Jewish World Review Oct. 21, 2008 / 22 Tishrei 5769

Mad men in crazy economic times

By Rod Dreher


http://www.JewishWorldReview.com | Here's something you never thought you'd see: a Republican president going live on national television early in the morning, announcing the partial nationalization of the U.S. banking system — this, in order to save capitalism.


As one economic observer quipped, "The Bush administration, which took office as social conservatives, is now leaving as conservative socialists." Watching this demoralizing spectacle, I nearly choked on my morning coffee. Should've had a drink instead. We are truly living in Cloud Cuckoo-Land.


Meanwhile, Sarah Palin (R-The Colbert Report) continues to annoy with her effusive chirping about how much, goshdarnit it, she loves the USA. She kvetches about all the "finger-pointing backwards" going on in the campaign. Well, she would, wouldn't she?


Yet there's a sense in which Ms. Palin's complaint is not just a political tactic but also reflects a deeply American sensibility. We are not a people distinguished by a sense of history and the claims the past has on us. We are the original progressive nation, an Enlightenment people destined to create a new order of the ages. Philosophically and dispositionally, Americans are pragmatic, optimistic and unrooted, hence our dynamism, expansionism and dedication to individualism.


There is liberation in this. From the beginning, immigrants have left behind the dead weight of history in the Old Country and remade themselves and their family's destiny here. Peasants who labored in poverty and oppression from time out of mind sired doctors, lawyers and engineers on the fertile "green breast of the new world."


The phrase is F. Scott Fitzgerald's, and it comes from The Great Gatsby, his great Jazz Age novel of the dark side of American liberty. Fitzgerald writes of a country corrupted by materialism and hedonism and the illusion that, in America, one has the freedom to escape the human condition.


"Gatsby believed in the green light," Fitzgerald writes of his tragic protagonist, Jay Gatsby, a self-made tycoon trying to escape his past. The ambitious Gatsby moved among the destructive rich, bound to nothing more than their whims and appetites. Daisy Buchanan compares him to an advertisement, which is true: He embodies a false ideal of the good life. It's a life that measures happiness by material wealth and personal liberty — which is to say by the absence of the constraints imposed by poverty and duty, which has forever been the lot of the vast majority of humankind. We have our own Gatsby in Don Draper, the 1960s New York ad executive in the acclaimed TV drama Mad Men.
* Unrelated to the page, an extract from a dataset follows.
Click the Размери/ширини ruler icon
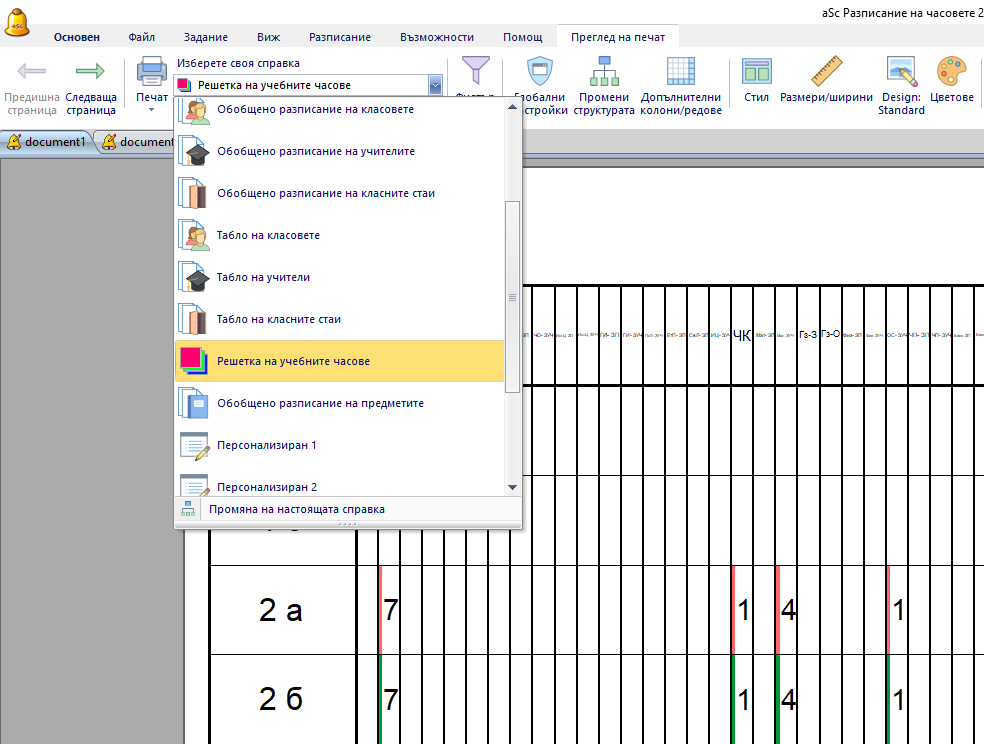Screen dimensions: 984x744 point(826,72)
I have been thinking of Don Draper, played brilliantly by actor Jon Hamm, during these last few tumultuous Wall Street weeks, as Americans have witnessed the beginning of our own long disillusionment with the permanence of our wealth and power.
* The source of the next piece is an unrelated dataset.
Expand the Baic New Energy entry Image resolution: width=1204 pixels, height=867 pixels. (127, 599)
Draper, like Gatsby, is a prosperous nobody from nowhere who created a new identity for himself and inhabits it as if his lie were true. He is compulsively but joylessly unfaithful to his wife — Don definitely believes in the green light, though barreling through it gives him little pleasure — and she has thrown him out. In last week's episode, Don found himself in Palm Springs, lounging at an estate in the company of a nubile and willing young aristocrat. The rich aesthete invites him to become her lover, joining her jet-set gypsy caravan as they traipse sybaritically from resort to resort.


It's a fantasy of eternal youth, of endless pleasure, of personal happiness in freedom from bonds of obligation to the past or the future. Don is tempted. And then, at poolside, he notices a flaw in his cocktail glass.


And the crack in the tea-cup opens/ A lane to the land of the dead — so wrote the poet W.H. Auden in his bleak meditation on Time's power to destroy illusions of permanence. The crack in the cocktail glass appears to have broken the self-destructive spell bewitching Don's imagination. Or perhaps he'll go to even greater lengths to avoid facing the truth of his limits and his life. We shall see.


And for us? Perhaps the cracking of our collective confidence in the wealth-generating system will be a salutary reckoning. Our riches and the liberties they purchased were not based on reality, but on putting full faith and credit in the false hope of the Everlasting Now.


Where has that put us? Broke, with a socialist Republican administration borrowing unimaginably vast sums to prevent the debt-based implosion of our national Potemkin suburb, where the stoplights are always green.


Mad men? Deranged, the lot of us, for we thought it would last forever. So now, pass the gin, and brace for interesting times. Brother, can you spare a lime?